Opinión

La vinculación de Maru (I)

'Un auto de formal prisión y un vaso de agua no se le niegan a nadie', rezaba el viejo adagio en el anterior sistema penal.

Sixto Duarte
Analista

martes, 06 abril 2021 | 06:00

“Un auto de formal prisión y un vaso de agua no se le niegan a nadie”, rezaba el viejo adagio en el anterior sistema penal. La primera vez que escuché dicha frase, durante mi formación universitaria, me causó gracia, pero a la vez me generó un montón de dudas, y de preocupaciones; y es que es muy cómodo, desde la comodidad del sillón, a partir del anonimato y la distancia que brindan las redes sociales, el asumir una postura coincidente con este despropósito. Naturalmente que vivimos en una sociedad que no es lo suficientemente empática para ponerse en los zapatos de la persona acusada, y lo más sencillo es sumarse a las corrientes de linchamiento, esas que quieren impartir justicia en la plaza pública.

El “auto de formal prisión” no debía dictarse en automático, sino a partir de ciertos elementos de prueba que presumieran la comisión de un delito y la probable responsabilidad del acusado. Sin embargo, en nuestra cultura jurídica (muy escasa, especialmente en aquellos que se supone que debían promoverla) resolvíamos sobre la libertad de una persona, con un dicho de cantina. Esto implicaba que, siguiendo esa lógica, había que dejar de lado principios generales del derecho que son cimientos de cualquier sistema jurídico en el mundo, tales como “in dubio pro reo” (ante la duda, se debe resolver a favor del acusado) entre muchos otros, para llegar a la conclusión que el auto de formal prisión no debía negársele a nadie.

Nuestro Estado fue punta de lanza en la innovación al sistema penal, migrando a un sistema más garantista, al menos en la ley. Sin embargo, los encargados de aplicarla, siguen atendiendo a criterios revanchistas e interpretaciones del pasado.

La semana pasada, Maru Campos, la candidata del PAN-PRD a la gubernatura de Chihuahua, fue vinculada a proceso por el delito de cohecho. En este caso, la vinculación a proceso vino a suplir la vieja figura del “auto de formal prisión”. Sin embargo, la vinculación a proceso requiere igualmente, la comisión de un delito, y la probable participación del imputado. Este ha sido un enorme vicio en que han incurrido muchos de los juzgadores de control del actual sistema. Ello, porque la “barra probatoria” para librar una orden de aprehensión o para vincular a proceso, es muy baja, en contraste con la “barra probatoria” para condenar, que sigue siendo muy alta.

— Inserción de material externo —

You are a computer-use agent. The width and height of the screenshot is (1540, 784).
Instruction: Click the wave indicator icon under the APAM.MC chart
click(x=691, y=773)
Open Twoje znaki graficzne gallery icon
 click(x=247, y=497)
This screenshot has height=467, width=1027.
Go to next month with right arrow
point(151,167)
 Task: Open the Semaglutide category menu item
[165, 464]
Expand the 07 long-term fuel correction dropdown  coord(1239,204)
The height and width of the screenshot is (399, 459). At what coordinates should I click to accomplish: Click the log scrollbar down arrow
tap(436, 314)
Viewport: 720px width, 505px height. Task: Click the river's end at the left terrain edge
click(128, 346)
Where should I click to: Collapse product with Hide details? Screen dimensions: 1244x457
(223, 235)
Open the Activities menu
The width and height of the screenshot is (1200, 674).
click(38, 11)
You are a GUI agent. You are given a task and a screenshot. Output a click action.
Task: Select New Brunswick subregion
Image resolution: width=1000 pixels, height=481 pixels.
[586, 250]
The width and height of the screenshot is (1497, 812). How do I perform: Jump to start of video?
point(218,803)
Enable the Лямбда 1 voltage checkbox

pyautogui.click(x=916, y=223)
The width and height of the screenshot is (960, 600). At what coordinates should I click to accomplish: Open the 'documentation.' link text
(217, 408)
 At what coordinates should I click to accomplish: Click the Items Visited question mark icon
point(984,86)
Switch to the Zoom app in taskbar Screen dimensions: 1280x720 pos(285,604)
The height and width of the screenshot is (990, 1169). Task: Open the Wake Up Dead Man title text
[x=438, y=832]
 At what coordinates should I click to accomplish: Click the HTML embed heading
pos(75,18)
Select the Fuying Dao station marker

Bajo esta disparidad en los criterios legales, el juez de control parecería decir “vínculo, al cabo el tribunal de enjuiciamiento analizará a detalle las pruebas”; después el tribunal de enjuiciamiento podrá decir “condeno, al cabo en la apelación se podrá caer la sentencia”; y en la apelación, el tribunal de alzada podrá decir “confirmo, al cabo en el amparo pueden corregir lo que esté mal”. Y así, se va aventando la pelotita a otra instancia para no tomar decisiones complejas, aunque justas y legales.

En el caso de Maru Campos, no conozco el expediente para pronunciarme. Sin embargo, hay muchos elementos que naturalmente, evidencian la enorme carga política que se le imprime al asunto. Primero, el juez que la vinculó, ya se ha prestado a juegos perversos de Palacio de Gobierno en el pasado. Y es que de todo el universo de jueces de control que hay en el distrito judicial Morelos, sobre los casos vinculados a Duarte, siempre conocen los mismos siete u ocho.

Segundo, la Fiscalía tuvo casi cinco años para llevar a Maru ante la justicia, y se les ocurre que el mejor momento es a punto de iniciar una campaña electoral. Tercero, se le vincula sin los testimonios de dos personas que se negaron a comparecer (Jaime Herrera y Francisco Hernández) basándose en unas pruebas documentales que ya han sido tachadas de falsas por quien supuestamente certificó su autenticidad.